The design intention of the centre was that all information would be shared instantly between the three services and that they could collaborate easily if the need arose. However, the collaboration was not without challenges, including a demand from the Fire Brigades Union to have their section partitioned off from the rest of the centre before they were willing to move in. Eventually, both the ambulance and fire service departed to different control centres, primarily aiming to save money. New and improved communication technology was cited as a reason it was no longer necessary to have all services controlled from one place when Wiltshire Fire and Rescue Service moved out of the building in 2013.

Great Western Ambulance Service was originally allocated a quarter of the control room, where their operators wore dark green jumpsuits with green epaulettes. In March 2013 their operations ceased at the centre, with all emergency call handling transferred to Bristol as part of a cost-saving drive intended to save the service £700,000.

Wiltshire Fire and Rescue Service were also allocated a quarter of the control room; their operators wore red shirts with black epaulettes, with bars denoting rank. For much of the period the fire service were present in the centre, plans were in place as part of the FiReControl initiative, introduced by the Labour government, which would see the Wiltshire Fire and Rescue Service control room relocated from Devizes to Taunton alongside fire services covering Gloucestershire, Avon, Somerset, Dorset and Devon and Cornwall. While these plans were eventually scrapped, in an effort to save money Wiltshire Fire and Rescue Service departed the joint centre in 2013.

Wiltshire Police originally occupied half of the control room; their operators wore traditional police white shirt and black tie with epaulettes reading 'Emergency Call Operator' and a bar for Senior operators. Operators were supervised by Force Operations Room Inspectors, who were ranked police Inspectors. There were roughly 80 operators split into teams, then workstations, who worked variable shifts, non-stop, all year round. The caller was put through to the workstation assigned to the location of their incident, the call operators having a detailed knowledge of the area their workstation's area covered. After the departure of the ambulance and fire services in 2013 the police were the only remaining organisation operating from the centre.

In 2014 Wiltshire Police completed a £2 million refurbishment of the centre, bringing both emergency (999) and non-emergency (101) call handling into the same building. Prior to this the police non-emergency Force Contact Centre had been in a separate building.

== Other projects ==

The project oversaw the Wiltshire Police/Air Ambulance Helicopter, a helicopter shared between the police and ambulance service, in an arrangement seen in only one other part of the UK. The partnership came to an end in December 2014 when Wiltshire Police joined the National Police Air Service; the Wiltshire Air Ambulance continuing as an independent entity, entirely charitably funded.
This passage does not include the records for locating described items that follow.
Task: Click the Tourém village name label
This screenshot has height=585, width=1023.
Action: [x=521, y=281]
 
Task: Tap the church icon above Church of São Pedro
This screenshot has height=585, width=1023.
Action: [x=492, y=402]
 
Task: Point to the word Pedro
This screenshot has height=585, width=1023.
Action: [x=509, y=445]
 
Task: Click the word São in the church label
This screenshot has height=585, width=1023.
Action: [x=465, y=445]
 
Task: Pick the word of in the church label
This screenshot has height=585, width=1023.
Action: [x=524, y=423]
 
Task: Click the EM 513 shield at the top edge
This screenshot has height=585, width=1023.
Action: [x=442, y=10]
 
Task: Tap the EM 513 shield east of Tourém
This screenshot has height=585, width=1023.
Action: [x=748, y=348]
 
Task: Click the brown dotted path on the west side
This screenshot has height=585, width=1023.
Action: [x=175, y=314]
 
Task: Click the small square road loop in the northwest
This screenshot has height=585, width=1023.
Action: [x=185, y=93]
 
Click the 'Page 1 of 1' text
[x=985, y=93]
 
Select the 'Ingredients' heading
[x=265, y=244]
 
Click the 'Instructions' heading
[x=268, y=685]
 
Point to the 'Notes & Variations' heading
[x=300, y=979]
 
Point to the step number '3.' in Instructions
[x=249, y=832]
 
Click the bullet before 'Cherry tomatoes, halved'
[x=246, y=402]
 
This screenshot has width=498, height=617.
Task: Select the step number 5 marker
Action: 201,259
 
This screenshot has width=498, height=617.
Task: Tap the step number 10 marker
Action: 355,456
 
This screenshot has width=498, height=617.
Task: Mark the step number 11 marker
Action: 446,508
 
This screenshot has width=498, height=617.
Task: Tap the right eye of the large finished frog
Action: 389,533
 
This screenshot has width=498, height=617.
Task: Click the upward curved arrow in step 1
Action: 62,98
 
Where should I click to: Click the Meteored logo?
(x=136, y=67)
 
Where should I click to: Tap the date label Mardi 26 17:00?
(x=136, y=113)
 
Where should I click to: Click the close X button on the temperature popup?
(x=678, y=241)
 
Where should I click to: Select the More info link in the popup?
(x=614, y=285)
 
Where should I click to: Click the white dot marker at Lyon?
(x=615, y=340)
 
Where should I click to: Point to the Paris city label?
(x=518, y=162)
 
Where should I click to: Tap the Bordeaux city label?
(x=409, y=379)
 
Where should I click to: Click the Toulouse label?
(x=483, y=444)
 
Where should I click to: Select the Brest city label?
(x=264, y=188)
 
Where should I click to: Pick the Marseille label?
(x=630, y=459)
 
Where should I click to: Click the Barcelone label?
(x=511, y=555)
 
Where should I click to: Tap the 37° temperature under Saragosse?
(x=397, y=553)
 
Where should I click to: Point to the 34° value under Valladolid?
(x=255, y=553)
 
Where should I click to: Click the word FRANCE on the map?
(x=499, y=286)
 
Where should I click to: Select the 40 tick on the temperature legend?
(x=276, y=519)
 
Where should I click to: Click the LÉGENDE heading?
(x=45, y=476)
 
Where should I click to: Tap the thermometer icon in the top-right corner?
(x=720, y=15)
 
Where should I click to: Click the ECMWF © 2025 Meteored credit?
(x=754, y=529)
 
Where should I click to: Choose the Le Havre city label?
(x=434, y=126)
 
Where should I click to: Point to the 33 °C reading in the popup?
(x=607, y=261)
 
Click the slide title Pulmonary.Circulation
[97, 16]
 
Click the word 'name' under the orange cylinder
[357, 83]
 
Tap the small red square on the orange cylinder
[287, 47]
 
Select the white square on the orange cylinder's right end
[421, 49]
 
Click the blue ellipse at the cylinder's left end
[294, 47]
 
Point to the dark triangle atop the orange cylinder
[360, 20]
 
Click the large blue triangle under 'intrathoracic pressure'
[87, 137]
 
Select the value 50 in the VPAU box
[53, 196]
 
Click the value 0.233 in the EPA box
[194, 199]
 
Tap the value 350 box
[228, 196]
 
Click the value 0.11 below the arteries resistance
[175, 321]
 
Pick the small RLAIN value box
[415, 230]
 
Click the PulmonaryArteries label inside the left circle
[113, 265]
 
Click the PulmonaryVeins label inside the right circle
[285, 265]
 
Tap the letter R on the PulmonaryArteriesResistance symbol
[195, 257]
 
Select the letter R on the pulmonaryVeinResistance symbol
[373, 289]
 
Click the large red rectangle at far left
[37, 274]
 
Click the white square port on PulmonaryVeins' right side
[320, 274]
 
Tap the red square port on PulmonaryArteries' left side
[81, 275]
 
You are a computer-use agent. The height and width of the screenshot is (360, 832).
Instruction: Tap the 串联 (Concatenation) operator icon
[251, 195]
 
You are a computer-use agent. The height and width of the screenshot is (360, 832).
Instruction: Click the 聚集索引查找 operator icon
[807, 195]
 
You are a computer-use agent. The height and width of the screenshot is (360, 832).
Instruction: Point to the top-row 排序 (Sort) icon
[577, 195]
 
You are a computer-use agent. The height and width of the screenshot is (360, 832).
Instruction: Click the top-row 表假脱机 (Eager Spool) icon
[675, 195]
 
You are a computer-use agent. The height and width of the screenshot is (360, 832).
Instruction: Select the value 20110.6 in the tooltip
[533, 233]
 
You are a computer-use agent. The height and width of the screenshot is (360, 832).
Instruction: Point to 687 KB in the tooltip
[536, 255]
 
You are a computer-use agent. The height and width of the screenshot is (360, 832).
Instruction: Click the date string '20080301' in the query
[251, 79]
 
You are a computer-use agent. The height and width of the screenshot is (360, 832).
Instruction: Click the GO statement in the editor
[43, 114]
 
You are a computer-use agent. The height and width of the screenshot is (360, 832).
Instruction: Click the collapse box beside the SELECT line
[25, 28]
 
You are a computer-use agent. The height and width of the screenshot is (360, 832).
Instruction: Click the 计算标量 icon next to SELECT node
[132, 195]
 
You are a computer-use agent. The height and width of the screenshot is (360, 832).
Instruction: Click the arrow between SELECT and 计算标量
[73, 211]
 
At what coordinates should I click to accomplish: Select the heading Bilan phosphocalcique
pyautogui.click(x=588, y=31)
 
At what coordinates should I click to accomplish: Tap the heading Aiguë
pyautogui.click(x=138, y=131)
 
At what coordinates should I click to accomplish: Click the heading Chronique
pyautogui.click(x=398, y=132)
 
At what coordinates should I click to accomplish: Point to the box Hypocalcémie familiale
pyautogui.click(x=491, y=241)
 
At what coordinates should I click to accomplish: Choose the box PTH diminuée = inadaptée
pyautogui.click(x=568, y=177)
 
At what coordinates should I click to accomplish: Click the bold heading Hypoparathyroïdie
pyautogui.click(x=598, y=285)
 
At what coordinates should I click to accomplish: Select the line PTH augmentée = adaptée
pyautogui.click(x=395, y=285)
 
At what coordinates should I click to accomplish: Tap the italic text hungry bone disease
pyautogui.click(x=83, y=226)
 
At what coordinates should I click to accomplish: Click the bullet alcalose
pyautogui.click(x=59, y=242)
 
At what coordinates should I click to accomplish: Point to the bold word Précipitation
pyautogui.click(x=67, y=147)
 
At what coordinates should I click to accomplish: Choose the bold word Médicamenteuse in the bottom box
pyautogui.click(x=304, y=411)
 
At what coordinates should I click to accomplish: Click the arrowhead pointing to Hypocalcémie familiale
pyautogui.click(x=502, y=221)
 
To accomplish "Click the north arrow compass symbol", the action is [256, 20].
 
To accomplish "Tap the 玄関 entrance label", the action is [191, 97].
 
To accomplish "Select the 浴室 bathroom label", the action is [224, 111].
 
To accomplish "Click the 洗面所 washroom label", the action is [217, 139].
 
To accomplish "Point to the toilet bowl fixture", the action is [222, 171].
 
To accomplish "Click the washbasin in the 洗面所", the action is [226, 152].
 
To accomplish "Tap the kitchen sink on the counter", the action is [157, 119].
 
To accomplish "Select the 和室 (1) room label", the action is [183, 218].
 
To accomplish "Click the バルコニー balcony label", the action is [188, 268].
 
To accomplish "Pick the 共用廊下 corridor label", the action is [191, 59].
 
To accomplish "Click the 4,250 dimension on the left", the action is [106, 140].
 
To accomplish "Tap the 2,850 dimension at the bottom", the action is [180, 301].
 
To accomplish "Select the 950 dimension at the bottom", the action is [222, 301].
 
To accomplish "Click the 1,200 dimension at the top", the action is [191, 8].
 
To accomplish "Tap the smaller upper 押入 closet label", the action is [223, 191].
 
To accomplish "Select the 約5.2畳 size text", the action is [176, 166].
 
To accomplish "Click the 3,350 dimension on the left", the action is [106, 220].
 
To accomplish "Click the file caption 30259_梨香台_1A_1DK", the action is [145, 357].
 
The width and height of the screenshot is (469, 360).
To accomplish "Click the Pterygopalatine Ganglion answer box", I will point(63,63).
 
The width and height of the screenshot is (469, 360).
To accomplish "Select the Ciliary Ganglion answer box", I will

The charity leased the base at Devizes until the opening of its new headquarters near Melksham in mid-2018. The air ambulance is now tasked to incidents by the South Western Ambulance Service control centre in Bristol.

The WES arranged for Fire and Rescue crews to use defibrillators so that they can respond to some ambulance calls when there is high demand for ambulances. Another initiative allowed ambulance crews to stand by at fire stations; they now have the use of facilities, when before they had to stay in their vehicles. The WES also oversaw the sharing of stations in Mere and Bradford-on-Avon between ambulance and fire and rescue crews.